The government's BS7799 firewall security standard is outdated and needs updating to meet modern requirements, claims Clive McCafferty, managing director of security consultancy CenturyCom.
In a statement released last week, McCafferty challenged BS7799, saying that it has "more in common with the mainframe environment than the complex, heterogeneous, distributed enterprises of today". He warned that companies are more concerned with the weight of documentation behind their security policy than with its content.

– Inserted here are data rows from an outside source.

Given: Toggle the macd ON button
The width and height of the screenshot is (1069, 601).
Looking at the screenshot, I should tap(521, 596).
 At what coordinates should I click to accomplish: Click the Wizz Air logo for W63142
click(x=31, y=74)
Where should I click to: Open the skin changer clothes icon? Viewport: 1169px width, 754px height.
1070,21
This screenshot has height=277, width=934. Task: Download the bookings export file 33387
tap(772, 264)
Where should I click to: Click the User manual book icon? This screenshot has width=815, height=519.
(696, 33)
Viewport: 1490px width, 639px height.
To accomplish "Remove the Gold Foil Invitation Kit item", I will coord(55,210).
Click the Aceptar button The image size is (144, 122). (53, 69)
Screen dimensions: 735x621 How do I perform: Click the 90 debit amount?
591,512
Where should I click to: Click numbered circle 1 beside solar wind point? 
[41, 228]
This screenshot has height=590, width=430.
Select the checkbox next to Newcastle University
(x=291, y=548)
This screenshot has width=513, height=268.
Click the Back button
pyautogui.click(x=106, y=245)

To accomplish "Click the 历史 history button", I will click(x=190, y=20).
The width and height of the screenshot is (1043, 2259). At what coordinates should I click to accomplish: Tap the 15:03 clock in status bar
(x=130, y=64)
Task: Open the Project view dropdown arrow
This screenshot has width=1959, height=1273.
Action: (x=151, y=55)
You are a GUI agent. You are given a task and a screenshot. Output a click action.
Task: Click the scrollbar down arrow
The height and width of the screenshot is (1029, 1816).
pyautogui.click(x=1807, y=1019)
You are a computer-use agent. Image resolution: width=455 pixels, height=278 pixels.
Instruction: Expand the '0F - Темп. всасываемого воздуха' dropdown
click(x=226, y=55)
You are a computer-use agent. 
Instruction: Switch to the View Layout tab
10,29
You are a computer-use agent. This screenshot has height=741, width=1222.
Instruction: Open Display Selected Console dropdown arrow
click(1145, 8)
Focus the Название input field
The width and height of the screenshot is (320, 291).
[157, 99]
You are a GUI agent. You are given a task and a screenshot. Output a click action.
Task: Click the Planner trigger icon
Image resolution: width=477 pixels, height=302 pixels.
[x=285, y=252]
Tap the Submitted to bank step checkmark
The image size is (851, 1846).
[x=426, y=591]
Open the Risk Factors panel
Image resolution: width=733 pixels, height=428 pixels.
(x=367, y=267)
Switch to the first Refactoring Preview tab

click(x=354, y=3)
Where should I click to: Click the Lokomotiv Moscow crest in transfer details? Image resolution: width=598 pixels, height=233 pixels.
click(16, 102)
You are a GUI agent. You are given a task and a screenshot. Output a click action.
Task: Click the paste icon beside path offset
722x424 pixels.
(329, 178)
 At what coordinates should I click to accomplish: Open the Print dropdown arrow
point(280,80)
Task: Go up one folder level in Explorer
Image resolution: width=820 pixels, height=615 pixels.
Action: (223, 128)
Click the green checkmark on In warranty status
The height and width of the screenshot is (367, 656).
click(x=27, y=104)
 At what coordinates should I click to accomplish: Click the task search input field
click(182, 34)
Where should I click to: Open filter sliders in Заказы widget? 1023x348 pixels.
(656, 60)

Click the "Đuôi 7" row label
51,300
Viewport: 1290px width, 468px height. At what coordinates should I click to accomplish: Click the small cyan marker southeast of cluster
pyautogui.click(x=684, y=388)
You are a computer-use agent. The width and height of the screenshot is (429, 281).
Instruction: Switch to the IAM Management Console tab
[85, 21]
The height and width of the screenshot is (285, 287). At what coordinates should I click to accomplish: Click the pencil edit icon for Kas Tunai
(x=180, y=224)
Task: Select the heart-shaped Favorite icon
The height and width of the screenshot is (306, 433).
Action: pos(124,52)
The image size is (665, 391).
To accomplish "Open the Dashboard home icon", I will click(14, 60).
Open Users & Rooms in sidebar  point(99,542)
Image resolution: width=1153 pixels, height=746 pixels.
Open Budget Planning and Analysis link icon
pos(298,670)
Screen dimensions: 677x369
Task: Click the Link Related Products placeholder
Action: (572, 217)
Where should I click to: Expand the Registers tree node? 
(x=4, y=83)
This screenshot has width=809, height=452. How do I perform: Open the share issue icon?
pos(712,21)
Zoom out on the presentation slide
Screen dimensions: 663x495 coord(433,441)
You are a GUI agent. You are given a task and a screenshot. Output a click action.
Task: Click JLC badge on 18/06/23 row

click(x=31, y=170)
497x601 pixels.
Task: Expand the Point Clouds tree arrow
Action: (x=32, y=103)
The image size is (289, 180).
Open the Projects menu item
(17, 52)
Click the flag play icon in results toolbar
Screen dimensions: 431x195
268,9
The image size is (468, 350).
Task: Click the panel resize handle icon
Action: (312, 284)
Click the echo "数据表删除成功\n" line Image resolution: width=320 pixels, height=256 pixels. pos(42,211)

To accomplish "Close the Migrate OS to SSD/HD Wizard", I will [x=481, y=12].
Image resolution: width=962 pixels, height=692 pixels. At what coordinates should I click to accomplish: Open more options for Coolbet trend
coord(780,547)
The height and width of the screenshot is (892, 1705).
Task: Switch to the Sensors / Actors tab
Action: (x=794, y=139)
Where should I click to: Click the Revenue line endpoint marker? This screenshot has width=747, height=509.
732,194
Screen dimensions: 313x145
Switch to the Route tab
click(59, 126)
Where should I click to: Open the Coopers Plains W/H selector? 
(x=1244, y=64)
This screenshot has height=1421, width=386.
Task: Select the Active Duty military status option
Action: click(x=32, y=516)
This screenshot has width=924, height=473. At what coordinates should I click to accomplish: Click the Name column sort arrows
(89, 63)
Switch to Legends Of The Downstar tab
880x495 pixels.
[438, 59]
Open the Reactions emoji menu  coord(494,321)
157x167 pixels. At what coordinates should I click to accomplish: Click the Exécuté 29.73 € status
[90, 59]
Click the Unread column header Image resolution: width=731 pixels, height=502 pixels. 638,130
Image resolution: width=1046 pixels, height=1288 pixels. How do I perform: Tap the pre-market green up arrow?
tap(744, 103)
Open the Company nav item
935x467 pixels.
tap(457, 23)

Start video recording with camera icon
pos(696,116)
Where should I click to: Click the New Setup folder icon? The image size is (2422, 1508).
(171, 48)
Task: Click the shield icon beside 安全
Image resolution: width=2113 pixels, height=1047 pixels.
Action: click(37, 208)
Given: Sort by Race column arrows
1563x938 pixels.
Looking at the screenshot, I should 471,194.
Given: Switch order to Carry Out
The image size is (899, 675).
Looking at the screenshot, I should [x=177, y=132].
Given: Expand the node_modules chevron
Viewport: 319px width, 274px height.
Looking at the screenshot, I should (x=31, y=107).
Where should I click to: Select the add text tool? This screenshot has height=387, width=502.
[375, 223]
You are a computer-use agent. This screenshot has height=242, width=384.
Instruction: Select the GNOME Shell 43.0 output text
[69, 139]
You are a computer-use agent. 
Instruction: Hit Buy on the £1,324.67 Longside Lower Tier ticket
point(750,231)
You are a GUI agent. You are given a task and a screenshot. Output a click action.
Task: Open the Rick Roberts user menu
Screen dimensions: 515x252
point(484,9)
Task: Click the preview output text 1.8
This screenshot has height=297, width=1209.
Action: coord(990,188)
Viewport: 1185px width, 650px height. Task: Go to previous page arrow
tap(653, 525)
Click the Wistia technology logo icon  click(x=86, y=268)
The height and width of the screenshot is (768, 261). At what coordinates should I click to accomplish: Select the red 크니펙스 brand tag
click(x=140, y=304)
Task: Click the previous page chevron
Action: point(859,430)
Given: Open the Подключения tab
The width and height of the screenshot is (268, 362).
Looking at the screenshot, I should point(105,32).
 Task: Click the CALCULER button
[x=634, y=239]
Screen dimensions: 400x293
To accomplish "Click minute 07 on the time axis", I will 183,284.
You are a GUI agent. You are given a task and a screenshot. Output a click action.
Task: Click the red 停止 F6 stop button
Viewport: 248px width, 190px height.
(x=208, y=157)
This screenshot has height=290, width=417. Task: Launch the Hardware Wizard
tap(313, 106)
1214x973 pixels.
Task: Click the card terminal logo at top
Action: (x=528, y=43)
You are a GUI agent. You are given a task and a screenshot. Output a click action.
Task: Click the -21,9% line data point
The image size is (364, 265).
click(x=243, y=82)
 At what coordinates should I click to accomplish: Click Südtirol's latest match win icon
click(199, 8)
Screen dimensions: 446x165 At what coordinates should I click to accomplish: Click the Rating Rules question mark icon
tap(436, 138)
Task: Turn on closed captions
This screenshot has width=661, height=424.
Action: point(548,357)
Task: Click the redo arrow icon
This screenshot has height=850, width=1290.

BS7799 was published in February 1995, which in Internet terms is considered to be an age ago. McCafferty's claims indicate that what may have once been an authoritative policy document has now become a bureaucratic token of compliance. "Unfortunately, in many organisations, including government, the value of a security policy document is often judged by its weight and not its content," he commented.
McCafferty, who has worked in government security since 1986, set up his security firm to advise businesses on adopting a more pragmatic and direct approach to security, taking into account the emergence of the Internet and more distributed networking.
Dr John Leach, security consultant at Network Associates, disagrees with McCafferty's interpretation of the standard: "The DTI is promoting the BS7799 standard for information security management in small to medium businesses as a set of things they should be aware of.
Although relevant, they are not hugely detailed and are not pretending to be the Bible. Major corporations will have gone beyond BS7799. It's entry-level, and adequate for that purpose."